• [TASK GOAL] Print each record below exactly as it appears.

• [SUPPLIED RECORDS]
_____

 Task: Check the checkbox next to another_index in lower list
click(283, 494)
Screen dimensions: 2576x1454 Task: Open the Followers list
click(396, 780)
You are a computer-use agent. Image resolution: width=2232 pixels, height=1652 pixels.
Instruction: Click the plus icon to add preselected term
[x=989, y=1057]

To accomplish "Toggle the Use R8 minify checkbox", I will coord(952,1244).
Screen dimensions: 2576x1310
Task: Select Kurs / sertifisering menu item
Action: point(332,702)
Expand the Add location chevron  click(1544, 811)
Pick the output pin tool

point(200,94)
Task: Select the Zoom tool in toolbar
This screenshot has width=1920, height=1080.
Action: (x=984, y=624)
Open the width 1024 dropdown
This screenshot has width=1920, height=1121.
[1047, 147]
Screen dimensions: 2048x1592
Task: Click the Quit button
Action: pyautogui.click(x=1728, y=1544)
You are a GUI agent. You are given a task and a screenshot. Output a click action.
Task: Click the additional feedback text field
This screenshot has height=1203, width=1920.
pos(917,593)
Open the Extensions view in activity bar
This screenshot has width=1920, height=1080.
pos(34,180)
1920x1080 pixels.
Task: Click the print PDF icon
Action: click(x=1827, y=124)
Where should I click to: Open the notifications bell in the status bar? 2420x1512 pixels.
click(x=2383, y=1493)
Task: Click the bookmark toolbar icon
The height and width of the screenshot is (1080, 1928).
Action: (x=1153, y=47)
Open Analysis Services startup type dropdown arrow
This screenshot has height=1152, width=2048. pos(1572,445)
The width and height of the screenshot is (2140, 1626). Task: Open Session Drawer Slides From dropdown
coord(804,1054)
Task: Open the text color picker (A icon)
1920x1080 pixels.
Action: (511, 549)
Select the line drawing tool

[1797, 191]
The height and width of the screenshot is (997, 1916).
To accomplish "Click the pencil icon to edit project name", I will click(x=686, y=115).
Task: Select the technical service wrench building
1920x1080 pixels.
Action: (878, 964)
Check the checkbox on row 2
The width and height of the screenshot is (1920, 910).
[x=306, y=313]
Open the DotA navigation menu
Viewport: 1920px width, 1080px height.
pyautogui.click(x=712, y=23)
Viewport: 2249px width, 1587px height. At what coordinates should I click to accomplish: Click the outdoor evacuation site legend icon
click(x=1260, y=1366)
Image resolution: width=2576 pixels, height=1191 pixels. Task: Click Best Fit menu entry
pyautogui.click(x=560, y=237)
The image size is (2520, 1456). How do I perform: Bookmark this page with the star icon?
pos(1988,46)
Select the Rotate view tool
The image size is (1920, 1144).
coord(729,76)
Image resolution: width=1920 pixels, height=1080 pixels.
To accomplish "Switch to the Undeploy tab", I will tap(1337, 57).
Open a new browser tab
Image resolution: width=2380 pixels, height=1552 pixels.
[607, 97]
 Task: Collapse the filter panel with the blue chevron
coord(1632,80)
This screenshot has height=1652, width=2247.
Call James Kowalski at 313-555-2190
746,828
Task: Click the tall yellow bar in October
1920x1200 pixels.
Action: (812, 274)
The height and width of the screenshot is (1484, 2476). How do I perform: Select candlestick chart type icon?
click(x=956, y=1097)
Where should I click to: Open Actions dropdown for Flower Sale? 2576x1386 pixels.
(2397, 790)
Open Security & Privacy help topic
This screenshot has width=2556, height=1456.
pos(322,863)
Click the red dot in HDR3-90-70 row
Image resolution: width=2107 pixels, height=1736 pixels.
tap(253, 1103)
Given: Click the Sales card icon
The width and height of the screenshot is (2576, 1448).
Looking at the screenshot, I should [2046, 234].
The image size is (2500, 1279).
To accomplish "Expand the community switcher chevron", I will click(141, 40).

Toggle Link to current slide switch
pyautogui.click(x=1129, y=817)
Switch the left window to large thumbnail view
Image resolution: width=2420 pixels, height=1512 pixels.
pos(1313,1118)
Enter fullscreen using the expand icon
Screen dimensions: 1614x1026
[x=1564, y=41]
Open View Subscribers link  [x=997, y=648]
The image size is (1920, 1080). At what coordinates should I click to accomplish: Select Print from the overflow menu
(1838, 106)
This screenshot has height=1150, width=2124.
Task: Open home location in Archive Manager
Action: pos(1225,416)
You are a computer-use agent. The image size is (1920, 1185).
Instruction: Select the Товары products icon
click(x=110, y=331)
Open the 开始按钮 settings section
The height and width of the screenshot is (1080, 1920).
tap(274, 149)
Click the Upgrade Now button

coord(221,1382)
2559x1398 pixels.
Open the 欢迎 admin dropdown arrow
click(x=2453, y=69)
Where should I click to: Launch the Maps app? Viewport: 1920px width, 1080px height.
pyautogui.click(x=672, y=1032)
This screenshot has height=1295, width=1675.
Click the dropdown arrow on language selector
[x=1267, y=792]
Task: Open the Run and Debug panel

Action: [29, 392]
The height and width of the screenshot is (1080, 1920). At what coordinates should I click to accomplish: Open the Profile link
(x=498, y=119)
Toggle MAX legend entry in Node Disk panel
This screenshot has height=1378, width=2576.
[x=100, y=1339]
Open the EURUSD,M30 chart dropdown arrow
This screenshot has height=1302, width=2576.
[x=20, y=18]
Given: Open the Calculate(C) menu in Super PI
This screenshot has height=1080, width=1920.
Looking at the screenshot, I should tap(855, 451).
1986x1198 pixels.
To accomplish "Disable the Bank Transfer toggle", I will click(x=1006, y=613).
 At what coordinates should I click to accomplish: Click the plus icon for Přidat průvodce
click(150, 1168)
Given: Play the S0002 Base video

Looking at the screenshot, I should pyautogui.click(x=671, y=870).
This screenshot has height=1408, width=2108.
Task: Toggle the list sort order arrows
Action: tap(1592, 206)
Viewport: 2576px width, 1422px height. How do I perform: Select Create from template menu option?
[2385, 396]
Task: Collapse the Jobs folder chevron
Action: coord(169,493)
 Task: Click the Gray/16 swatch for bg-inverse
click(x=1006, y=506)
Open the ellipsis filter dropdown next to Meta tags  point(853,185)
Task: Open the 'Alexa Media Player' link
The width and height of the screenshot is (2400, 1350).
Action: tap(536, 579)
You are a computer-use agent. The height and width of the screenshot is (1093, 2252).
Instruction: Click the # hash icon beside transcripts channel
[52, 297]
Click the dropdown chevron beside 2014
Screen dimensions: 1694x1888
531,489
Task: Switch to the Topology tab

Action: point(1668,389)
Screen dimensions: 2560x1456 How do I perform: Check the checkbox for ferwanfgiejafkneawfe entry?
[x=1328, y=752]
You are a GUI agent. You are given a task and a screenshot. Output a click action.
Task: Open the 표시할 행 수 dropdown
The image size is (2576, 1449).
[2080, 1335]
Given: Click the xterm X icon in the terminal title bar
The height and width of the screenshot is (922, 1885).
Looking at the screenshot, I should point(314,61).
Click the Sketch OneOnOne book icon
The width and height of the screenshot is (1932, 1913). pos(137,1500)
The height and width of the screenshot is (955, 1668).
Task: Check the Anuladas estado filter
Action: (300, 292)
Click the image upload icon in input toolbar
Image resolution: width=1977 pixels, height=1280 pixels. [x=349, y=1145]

_____

• [ANSWER SECTION]
 Task: Check the checkbox next to another_index in lower list
click(283, 494)
Screen dimensions: 2576x1454 Task: Open the Followers list
click(396, 780)
You are a computer-use agent. Image resolution: width=2232 pixels, height=1652 pixels.
Instruction: Click the plus icon to add preselected term
[x=989, y=1057]

To accomplish "Toggle the Use R8 minify checkbox", I will coord(952,1244).
Screen dimensions: 2576x1310
Task: Select Kurs / sertifisering menu item
Action: point(332,702)
Expand the Add location chevron  click(1544, 811)
Pick the output pin tool

point(200,94)
Task: Select the Zoom tool in toolbar
This screenshot has width=1920, height=1080.
Action: (x=984, y=624)
Open the width 1024 dropdown
This screenshot has width=1920, height=1121.
[1047, 147]
Screen dimensions: 2048x1592
Task: Click the Quit button
Action: pyautogui.click(x=1728, y=1544)
You are a GUI agent. You are given a task and a screenshot. Output a click action.
Task: Click the additional feedback text field
This screenshot has height=1203, width=1920.
pos(917,593)
Open the Extensions view in activity bar
This screenshot has width=1920, height=1080.
pos(34,180)
1920x1080 pixels.
Task: Click the print PDF icon
Action: click(x=1827, y=124)
Where should I click to: Open the notifications bell in the status bar? 2420x1512 pixels.
click(x=2383, y=1493)
Task: Click the bookmark toolbar icon
The height and width of the screenshot is (1080, 1928).
Action: (x=1153, y=47)
Open Analysis Services startup type dropdown arrow
This screenshot has height=1152, width=2048. pos(1572,445)
The width and height of the screenshot is (2140, 1626). Task: Open Session Drawer Slides From dropdown
coord(804,1054)
Task: Open the text color picker (A icon)
1920x1080 pixels.
Action: (511, 549)
Select the line drawing tool

[1797, 191]
The height and width of the screenshot is (997, 1916).
To accomplish "Click the pencil icon to edit project name", I will click(x=686, y=115).
Task: Select the technical service wrench building
1920x1080 pixels.
Action: (878, 964)
Check the checkbox on row 2
The width and height of the screenshot is (1920, 910).
[x=306, y=313]
Open the DotA navigation menu
Viewport: 1920px width, 1080px height.
pyautogui.click(x=712, y=23)
Viewport: 2249px width, 1587px height. At what coordinates should I click to accomplish: Click the outdoor evacuation site legend icon
click(x=1260, y=1366)
Image resolution: width=2576 pixels, height=1191 pixels. Task: Click Best Fit menu entry
pyautogui.click(x=560, y=237)
The image size is (2520, 1456). How do I perform: Bookmark this page with the star icon?
pos(1988,46)
Select the Rotate view tool
The image size is (1920, 1144).
coord(729,76)
Image resolution: width=1920 pixels, height=1080 pixels.
To accomplish "Switch to the Undeploy tab", I will tap(1337, 57).
Open a new browser tab
Image resolution: width=2380 pixels, height=1552 pixels.
[607, 97]
 Task: Collapse the filter panel with the blue chevron
coord(1632,80)
This screenshot has height=1652, width=2247.
Call James Kowalski at 313-555-2190
746,828
Task: Click the tall yellow bar in October
1920x1200 pixels.
Action: (812, 274)
The height and width of the screenshot is (1484, 2476). How do I perform: Select candlestick chart type icon?
click(x=956, y=1097)
Where should I click to: Open Actions dropdown for Flower Sale? 2576x1386 pixels.
(2397, 790)
Open Security & Privacy help topic
This screenshot has width=2556, height=1456.
pos(322,863)
Click the red dot in HDR3-90-70 row
Image resolution: width=2107 pixels, height=1736 pixels.
tap(253, 1103)
Given: Click the Sales card icon
The width and height of the screenshot is (2576, 1448).
Looking at the screenshot, I should [2046, 234].
The image size is (2500, 1279).
To accomplish "Expand the community switcher chevron", I will click(141, 40).

Toggle Link to current slide switch
pyautogui.click(x=1129, y=817)
Switch the left window to large thumbnail view
Image resolution: width=2420 pixels, height=1512 pixels.
pos(1313,1118)
Enter fullscreen using the expand icon
Screen dimensions: 1614x1026
[x=1564, y=41]
Open View Subscribers link  [x=997, y=648]
The image size is (1920, 1080). At what coordinates should I click to accomplish: Select Print from the overflow menu
(1838, 106)
This screenshot has height=1150, width=2124.
Task: Open home location in Archive Manager
Action: pos(1225,416)
You are a computer-use agent. The image size is (1920, 1185).
Instruction: Select the Товары products icon
click(x=110, y=331)
Open the 开始按钮 settings section
The height and width of the screenshot is (1080, 1920).
tap(274, 149)
Click the Upgrade Now button

coord(221,1382)
2559x1398 pixels.
Open the 欢迎 admin dropdown arrow
click(x=2453, y=69)
Where should I click to: Launch the Maps app? Viewport: 1920px width, 1080px height.
pyautogui.click(x=672, y=1032)
This screenshot has height=1295, width=1675.
Click the dropdown arrow on language selector
[x=1267, y=792]
Task: Open the Run and Debug panel

Action: [29, 392]
The height and width of the screenshot is (1080, 1920). At what coordinates should I click to accomplish: Open the Profile link
(x=498, y=119)
Toggle MAX legend entry in Node Disk panel
This screenshot has height=1378, width=2576.
[x=100, y=1339]
Open the EURUSD,M30 chart dropdown arrow
This screenshot has height=1302, width=2576.
[x=20, y=18]
Given: Open the Calculate(C) menu in Super PI
This screenshot has height=1080, width=1920.
Looking at the screenshot, I should tap(855, 451).
1986x1198 pixels.
To accomplish "Disable the Bank Transfer toggle", I will click(x=1006, y=613).
 At what coordinates should I click to accomplish: Click the plus icon for Přidat průvodce
click(150, 1168)
Given: Play the S0002 Base video

Looking at the screenshot, I should pyautogui.click(x=671, y=870).
This screenshot has height=1408, width=2108.
Task: Toggle the list sort order arrows
Action: tap(1592, 206)
Viewport: 2576px width, 1422px height. How do I perform: Select Create from template menu option?
[2385, 396]
Task: Collapse the Jobs folder chevron
Action: coord(169,493)
 Task: Click the Gray/16 swatch for bg-inverse
click(x=1006, y=506)
Open the ellipsis filter dropdown next to Meta tags  point(853,185)
Task: Open the 'Alexa Media Player' link
The width and height of the screenshot is (2400, 1350).
Action: tap(536, 579)
You are a computer-use agent. The height and width of the screenshot is (1093, 2252).
Instruction: Click the # hash icon beside transcripts channel
[52, 297]
Click the dropdown chevron beside 2014
Screen dimensions: 1694x1888
531,489
Task: Switch to the Topology tab

Action: point(1668,389)
Screen dimensions: 2560x1456 How do I perform: Check the checkbox for ferwanfgiejafkneawfe entry?
[x=1328, y=752]
You are a GUI agent. You are given a task and a screenshot. Output a click action.
Task: Open the 표시할 행 수 dropdown
The image size is (2576, 1449).
[2080, 1335]
Given: Click the xterm X icon in the terminal title bar
The height and width of the screenshot is (922, 1885).
Looking at the screenshot, I should point(314,61).
Click the Sketch OneOnOne book icon
The width and height of the screenshot is (1932, 1913). pos(137,1500)
The height and width of the screenshot is (955, 1668).
Task: Check the Anuladas estado filter
Action: (300, 292)
Click the image upload icon in input toolbar
Image resolution: width=1977 pixels, height=1280 pixels. [x=349, y=1145]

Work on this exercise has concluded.